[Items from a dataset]
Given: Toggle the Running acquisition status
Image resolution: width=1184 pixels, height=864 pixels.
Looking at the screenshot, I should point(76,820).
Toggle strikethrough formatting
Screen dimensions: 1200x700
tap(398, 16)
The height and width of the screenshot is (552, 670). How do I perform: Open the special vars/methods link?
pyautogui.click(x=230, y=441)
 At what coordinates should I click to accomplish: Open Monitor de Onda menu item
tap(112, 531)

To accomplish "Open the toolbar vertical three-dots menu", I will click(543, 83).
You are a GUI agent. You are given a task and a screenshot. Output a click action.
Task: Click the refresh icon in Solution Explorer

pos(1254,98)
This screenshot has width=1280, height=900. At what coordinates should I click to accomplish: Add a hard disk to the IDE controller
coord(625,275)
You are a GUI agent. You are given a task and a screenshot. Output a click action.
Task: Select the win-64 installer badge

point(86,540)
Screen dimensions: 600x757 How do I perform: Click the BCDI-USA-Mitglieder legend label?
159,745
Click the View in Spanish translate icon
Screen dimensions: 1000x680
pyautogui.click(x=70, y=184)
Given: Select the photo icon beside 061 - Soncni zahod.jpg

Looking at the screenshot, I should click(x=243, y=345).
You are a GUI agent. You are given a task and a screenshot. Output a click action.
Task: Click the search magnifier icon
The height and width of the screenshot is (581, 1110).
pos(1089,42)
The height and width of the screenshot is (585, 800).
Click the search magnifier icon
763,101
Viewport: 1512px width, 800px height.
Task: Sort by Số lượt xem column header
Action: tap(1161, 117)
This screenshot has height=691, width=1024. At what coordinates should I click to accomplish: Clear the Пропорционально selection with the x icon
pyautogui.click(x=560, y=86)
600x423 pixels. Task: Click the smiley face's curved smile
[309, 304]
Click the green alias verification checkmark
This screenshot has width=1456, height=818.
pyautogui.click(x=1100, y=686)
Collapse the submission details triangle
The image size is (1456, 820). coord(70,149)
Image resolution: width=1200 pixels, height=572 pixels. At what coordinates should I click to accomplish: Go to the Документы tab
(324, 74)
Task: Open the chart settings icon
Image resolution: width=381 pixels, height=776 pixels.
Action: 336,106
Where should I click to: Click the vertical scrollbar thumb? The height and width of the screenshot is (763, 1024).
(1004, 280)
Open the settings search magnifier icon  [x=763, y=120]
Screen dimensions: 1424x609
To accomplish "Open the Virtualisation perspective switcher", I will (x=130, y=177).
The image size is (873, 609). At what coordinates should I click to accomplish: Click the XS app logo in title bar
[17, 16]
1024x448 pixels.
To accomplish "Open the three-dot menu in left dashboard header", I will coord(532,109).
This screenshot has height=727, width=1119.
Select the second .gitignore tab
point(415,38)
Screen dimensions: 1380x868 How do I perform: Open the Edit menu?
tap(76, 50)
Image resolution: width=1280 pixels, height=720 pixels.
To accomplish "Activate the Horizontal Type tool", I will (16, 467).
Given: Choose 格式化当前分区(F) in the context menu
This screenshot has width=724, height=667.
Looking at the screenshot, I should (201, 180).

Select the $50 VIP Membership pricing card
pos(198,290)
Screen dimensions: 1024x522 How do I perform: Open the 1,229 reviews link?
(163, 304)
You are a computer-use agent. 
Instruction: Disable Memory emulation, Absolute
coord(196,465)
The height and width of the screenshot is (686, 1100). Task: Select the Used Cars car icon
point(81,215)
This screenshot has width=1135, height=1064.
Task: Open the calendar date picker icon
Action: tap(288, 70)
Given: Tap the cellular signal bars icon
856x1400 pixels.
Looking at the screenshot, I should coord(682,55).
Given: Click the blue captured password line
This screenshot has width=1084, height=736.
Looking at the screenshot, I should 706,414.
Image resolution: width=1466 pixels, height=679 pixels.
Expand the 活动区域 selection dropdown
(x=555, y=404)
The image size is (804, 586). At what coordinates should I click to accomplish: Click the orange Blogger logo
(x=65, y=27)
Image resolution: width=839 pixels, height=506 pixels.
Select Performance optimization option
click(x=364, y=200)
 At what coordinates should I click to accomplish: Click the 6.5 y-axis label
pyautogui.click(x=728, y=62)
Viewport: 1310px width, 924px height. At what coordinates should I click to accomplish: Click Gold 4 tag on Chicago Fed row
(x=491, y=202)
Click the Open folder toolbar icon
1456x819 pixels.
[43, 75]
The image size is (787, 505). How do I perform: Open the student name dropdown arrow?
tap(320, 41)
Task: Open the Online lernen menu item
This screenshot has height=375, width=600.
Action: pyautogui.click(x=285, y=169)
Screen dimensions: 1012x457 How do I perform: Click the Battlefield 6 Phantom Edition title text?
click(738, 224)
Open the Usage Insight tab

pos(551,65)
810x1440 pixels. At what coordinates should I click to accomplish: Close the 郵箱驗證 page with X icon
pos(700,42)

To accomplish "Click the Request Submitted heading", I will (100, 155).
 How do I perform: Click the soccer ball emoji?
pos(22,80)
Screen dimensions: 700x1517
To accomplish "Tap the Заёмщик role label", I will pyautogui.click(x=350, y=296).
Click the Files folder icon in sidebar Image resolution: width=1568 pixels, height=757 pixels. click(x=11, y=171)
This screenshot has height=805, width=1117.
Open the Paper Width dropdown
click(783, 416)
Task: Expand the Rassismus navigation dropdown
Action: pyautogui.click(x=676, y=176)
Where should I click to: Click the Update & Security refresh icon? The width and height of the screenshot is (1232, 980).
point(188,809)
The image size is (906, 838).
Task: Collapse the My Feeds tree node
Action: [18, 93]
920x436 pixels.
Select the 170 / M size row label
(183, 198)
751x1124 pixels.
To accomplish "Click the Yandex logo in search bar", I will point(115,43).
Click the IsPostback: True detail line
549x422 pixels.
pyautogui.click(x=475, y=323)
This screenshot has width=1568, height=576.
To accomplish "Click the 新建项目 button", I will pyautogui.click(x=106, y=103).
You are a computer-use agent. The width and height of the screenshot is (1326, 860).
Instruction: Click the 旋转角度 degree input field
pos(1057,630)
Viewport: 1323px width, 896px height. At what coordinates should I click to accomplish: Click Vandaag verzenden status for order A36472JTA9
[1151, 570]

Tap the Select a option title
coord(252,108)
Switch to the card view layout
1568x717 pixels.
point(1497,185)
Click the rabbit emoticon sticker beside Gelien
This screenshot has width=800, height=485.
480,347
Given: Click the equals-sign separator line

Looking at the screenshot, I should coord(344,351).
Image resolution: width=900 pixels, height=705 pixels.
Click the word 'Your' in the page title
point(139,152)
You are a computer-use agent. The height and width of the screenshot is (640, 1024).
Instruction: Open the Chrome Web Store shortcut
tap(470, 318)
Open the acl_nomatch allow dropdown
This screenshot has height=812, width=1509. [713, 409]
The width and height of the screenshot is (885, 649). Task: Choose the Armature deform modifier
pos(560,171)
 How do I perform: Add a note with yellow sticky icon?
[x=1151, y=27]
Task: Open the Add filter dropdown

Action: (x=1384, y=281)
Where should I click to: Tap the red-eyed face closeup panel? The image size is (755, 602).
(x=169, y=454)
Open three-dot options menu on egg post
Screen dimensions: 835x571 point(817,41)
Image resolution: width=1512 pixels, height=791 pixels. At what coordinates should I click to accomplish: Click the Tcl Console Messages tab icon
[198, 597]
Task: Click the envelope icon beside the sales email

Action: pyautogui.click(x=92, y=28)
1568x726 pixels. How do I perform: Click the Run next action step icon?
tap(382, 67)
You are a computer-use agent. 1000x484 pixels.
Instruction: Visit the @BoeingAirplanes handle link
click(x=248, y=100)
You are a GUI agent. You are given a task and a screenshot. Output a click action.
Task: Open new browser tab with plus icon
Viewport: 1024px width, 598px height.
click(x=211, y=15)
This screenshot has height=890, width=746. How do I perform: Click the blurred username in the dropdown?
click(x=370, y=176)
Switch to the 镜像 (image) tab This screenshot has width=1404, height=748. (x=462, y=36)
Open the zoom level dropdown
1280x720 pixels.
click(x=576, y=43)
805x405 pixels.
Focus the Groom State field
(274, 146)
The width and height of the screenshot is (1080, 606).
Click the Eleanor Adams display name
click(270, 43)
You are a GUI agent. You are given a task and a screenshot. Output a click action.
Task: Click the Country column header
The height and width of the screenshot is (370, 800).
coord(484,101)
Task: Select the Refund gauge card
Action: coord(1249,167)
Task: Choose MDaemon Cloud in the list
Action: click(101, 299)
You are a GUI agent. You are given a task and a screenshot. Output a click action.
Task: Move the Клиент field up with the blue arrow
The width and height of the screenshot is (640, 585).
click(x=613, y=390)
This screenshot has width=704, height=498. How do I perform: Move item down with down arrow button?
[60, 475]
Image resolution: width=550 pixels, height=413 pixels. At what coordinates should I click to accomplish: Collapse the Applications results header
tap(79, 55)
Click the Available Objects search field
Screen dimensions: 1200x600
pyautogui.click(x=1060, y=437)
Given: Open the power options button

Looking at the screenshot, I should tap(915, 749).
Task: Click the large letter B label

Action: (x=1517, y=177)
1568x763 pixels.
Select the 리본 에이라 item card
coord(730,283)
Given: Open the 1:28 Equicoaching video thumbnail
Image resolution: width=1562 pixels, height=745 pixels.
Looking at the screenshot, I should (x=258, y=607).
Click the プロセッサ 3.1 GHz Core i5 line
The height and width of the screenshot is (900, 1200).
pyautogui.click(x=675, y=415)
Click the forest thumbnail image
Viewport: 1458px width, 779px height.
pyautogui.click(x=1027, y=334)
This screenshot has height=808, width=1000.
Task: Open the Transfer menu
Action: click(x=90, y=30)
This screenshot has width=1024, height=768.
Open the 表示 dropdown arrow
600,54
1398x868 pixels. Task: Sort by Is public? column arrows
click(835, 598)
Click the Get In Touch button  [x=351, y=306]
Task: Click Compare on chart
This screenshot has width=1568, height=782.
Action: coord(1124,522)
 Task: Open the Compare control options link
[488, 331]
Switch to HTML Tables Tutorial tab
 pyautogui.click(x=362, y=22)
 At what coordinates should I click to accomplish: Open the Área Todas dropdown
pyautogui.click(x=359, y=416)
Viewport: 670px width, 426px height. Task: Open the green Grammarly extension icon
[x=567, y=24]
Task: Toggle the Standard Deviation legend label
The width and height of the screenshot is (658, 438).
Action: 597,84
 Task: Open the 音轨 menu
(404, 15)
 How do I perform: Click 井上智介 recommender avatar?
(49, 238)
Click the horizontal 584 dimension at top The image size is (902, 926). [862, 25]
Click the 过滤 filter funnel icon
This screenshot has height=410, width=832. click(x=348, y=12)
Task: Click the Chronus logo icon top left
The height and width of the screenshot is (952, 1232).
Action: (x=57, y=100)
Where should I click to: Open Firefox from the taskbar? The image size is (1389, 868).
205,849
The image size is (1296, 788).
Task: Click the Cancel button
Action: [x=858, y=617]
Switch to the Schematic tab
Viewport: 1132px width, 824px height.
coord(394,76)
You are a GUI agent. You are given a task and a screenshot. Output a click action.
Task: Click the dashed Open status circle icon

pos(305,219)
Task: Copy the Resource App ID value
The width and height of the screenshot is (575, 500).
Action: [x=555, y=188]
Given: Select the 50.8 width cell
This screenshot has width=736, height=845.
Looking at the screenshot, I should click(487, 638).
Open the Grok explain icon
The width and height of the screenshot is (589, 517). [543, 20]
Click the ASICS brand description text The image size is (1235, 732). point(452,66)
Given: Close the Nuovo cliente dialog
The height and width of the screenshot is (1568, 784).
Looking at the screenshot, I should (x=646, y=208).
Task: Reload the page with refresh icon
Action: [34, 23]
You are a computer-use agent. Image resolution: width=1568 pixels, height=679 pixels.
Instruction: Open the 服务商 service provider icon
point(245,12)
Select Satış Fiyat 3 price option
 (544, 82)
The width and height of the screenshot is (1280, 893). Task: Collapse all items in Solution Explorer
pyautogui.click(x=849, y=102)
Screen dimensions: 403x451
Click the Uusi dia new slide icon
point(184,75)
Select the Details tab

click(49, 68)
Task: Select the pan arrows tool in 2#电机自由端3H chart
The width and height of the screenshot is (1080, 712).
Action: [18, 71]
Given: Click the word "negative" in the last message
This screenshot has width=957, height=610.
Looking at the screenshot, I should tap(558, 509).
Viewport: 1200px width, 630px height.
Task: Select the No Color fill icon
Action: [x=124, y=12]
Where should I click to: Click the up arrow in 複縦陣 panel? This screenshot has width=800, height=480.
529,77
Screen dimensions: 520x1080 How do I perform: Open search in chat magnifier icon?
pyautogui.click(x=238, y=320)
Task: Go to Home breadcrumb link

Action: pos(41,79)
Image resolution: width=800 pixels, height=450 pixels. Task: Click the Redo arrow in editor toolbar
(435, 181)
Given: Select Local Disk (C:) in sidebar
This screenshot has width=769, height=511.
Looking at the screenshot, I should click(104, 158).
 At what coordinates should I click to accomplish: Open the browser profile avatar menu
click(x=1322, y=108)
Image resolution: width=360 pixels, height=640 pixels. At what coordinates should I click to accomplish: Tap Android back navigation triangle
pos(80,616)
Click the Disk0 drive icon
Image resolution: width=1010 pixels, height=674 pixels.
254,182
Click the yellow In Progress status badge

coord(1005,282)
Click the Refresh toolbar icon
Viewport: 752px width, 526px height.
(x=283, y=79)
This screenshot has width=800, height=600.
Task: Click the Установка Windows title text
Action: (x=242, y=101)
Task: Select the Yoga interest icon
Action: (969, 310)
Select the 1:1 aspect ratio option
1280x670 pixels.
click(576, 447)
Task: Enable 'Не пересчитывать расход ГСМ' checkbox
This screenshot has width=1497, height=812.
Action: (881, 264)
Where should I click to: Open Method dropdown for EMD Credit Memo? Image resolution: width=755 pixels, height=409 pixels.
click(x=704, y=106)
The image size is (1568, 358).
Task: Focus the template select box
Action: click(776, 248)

*Your task*. Transcribe exactly, and only, the lines from the one with "Screen dimensions: 520x1080" through the last line of the data.

*Solution to this task*.
Screen dimensions: 520x1080 How do I perform: Open search in chat magnifier icon?
pyautogui.click(x=238, y=320)
Task: Go to Home breadcrumb link

Action: pos(41,79)
Image resolution: width=800 pixels, height=450 pixels. Task: Click the Redo arrow in editor toolbar
(435, 181)
Given: Select Local Disk (C:) in sidebar
This screenshot has width=769, height=511.
Looking at the screenshot, I should click(104, 158).
 At what coordinates should I click to accomplish: Open the browser profile avatar menu
click(x=1322, y=108)
Image resolution: width=360 pixels, height=640 pixels. At what coordinates should I click to accomplish: Tap Android back navigation triangle
pos(80,616)
Click the Disk0 drive icon
Image resolution: width=1010 pixels, height=674 pixels.
254,182
Click the yellow In Progress status badge

coord(1005,282)
Click the Refresh toolbar icon
Viewport: 752px width, 526px height.
(x=283, y=79)
This screenshot has width=800, height=600.
Task: Click the Установка Windows title text
Action: (x=242, y=101)
Task: Select the Yoga interest icon
Action: (969, 310)
Select the 1:1 aspect ratio option
1280x670 pixels.
click(576, 447)
Task: Enable 'Не пересчитывать расход ГСМ' checkbox
This screenshot has width=1497, height=812.
Action: (881, 264)
Where should I click to: Open Method dropdown for EMD Credit Memo? Image resolution: width=755 pixels, height=409 pixels.
click(x=704, y=106)
The image size is (1568, 358).
Task: Focus the template select box
Action: click(776, 248)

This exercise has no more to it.